- Extract: Raw Data Exploration and Metadata
- Transform & Load: Cleaning and Uploading to GBQ
- Owner Queries
- Creating SQLite DB and Tables from GBQ Queries
In this data engineering project, I created an ETL pipeline from point-of-sale (POS) 🏪 data from the Wedge Co-Op in Minneapolis, spanning January 2010 to January 2017. The dataset captures transaction-level details from a member-owned cooperative, with 75% of transactions generated by member-owners, enabling comprehensive shopping pattern analysis.

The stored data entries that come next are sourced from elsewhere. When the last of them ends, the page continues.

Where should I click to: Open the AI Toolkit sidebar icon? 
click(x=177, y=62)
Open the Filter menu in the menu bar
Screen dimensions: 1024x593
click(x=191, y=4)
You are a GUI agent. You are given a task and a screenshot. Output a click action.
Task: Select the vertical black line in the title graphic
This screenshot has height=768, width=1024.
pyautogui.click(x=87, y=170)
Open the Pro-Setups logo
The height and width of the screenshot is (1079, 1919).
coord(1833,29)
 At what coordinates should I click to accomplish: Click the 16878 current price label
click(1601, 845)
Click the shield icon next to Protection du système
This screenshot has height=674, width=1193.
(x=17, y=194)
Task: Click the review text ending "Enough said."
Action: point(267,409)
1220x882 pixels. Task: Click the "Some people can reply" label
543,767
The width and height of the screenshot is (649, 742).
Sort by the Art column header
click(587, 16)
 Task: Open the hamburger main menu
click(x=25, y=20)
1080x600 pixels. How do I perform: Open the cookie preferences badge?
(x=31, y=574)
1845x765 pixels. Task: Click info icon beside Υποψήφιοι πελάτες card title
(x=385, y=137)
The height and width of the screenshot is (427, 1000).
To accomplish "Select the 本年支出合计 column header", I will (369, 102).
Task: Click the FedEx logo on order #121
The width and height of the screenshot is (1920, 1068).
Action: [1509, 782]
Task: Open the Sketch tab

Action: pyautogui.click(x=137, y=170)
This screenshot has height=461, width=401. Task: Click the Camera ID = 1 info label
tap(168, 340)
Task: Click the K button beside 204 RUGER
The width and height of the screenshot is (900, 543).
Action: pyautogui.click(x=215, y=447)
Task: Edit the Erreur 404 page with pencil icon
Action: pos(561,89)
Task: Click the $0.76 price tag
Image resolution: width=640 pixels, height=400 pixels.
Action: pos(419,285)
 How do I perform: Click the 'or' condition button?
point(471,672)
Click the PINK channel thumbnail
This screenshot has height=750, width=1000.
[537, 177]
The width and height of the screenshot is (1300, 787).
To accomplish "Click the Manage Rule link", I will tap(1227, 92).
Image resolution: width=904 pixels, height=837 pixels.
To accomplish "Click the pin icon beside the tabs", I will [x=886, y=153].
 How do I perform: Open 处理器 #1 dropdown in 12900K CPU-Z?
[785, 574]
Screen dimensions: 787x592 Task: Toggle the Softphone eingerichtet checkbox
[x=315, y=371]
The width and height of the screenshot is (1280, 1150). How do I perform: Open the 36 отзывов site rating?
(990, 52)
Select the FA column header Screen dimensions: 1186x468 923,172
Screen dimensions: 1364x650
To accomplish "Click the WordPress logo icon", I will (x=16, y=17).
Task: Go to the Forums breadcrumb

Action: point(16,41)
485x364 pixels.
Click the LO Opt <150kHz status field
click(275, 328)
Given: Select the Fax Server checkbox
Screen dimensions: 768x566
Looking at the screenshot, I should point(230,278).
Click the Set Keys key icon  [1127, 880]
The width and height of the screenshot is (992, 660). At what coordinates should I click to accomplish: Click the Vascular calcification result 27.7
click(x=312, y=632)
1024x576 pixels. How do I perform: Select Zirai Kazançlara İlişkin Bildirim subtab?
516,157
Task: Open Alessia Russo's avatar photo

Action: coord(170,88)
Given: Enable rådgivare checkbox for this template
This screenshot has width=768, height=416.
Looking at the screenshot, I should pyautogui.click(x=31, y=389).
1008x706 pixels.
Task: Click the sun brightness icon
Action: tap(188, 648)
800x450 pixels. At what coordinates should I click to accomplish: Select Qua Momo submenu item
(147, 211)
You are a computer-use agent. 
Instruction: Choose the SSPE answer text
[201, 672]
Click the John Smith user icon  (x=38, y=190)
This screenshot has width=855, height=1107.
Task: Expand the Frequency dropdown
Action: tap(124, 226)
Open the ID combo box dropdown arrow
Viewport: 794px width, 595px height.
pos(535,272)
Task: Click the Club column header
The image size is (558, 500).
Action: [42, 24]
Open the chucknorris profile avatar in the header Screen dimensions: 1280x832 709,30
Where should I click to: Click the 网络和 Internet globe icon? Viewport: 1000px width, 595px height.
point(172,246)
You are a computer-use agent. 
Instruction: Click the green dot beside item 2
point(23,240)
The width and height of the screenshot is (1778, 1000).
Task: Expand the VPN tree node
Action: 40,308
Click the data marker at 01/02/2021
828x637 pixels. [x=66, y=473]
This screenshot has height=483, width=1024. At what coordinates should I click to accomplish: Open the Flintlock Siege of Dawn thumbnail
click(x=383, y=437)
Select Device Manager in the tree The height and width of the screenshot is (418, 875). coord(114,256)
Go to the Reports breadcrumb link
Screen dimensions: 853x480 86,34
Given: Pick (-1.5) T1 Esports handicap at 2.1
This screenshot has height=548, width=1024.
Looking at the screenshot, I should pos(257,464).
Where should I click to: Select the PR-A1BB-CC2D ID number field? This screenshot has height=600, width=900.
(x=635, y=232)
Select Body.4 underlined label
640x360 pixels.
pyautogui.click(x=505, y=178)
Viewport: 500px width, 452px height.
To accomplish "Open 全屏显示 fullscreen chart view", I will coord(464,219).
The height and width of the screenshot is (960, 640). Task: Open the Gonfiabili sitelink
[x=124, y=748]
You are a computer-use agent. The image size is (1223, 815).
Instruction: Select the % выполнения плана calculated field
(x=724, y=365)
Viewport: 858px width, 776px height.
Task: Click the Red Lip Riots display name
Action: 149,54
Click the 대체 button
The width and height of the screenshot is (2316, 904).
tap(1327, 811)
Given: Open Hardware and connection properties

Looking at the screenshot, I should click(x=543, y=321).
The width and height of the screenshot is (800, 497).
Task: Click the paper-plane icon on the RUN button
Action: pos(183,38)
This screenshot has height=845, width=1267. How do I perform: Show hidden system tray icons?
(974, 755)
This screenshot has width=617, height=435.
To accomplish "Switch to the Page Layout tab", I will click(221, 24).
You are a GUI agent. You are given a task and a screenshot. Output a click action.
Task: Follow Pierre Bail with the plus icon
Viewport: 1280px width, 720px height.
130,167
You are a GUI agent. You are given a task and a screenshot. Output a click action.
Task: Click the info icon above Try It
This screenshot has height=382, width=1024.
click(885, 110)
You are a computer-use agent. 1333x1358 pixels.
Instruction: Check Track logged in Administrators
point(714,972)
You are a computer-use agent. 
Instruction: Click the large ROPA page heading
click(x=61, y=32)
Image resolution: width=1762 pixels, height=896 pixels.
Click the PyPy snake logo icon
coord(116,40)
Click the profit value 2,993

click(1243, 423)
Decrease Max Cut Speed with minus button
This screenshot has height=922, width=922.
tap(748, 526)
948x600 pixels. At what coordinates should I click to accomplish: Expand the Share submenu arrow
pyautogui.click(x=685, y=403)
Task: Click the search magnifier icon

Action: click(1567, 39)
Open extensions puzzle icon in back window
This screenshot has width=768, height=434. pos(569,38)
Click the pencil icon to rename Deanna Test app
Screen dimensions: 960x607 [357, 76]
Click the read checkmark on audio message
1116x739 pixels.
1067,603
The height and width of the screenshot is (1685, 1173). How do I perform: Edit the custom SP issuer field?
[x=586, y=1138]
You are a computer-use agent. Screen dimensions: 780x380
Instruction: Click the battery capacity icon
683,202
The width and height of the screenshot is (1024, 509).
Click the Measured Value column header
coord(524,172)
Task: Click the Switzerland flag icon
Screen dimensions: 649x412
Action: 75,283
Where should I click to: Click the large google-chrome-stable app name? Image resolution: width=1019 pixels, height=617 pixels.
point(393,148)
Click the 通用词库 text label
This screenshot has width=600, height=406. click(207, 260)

The meaning of this file is to summarize the Wedge Project and to check for accuracy in the ETL process. The first section of the project was extracting the data from zip files and creating metadata for exploration. The second section of the project consisted of creating data cleaning functions specific to the project, and transforming and loading the data into GBQ. In the third section, text files were created from GBQ owner-specific queries. In the final section, data was downloaded from GBQ using queries, then the data was loaded into a SQL db.
- Files for this task:
explore_wedge.ipynb
:
The notebook is structured to facilitate the exploration, summarization, and cleaning of a dataset related to the Wedge project, with a focus on handling CSV files efficiently using Polars.
to_the_cloud.ipynb
:
The notebook is designed to automate the process of loading, cleaning, and uploading data to BigQuery, ensuring that the data is in the correct format and structure for analysis.
- File for this task:
GBQ_owner_query.ipynb
:
This notebook automates the process of querying transaction data from BigQuery, handling card owner information, and saving the results for further analysis. It emphasizes data retrieval, processing, and error management in the context of working with large datasets.
- File for this task:
building_summary_tables.ipynb
:
The notebook automates the process of querying and processing transaction data from BigQuery, focusing on card owner information, and emphasizes data retrieval, processing, and error management in handling large datasets.
Assignment: Fill in the following table with the results from the
queries contained in gbq_assessment_query.sql
. You only
need to fill in relative difference on the rows where it applies.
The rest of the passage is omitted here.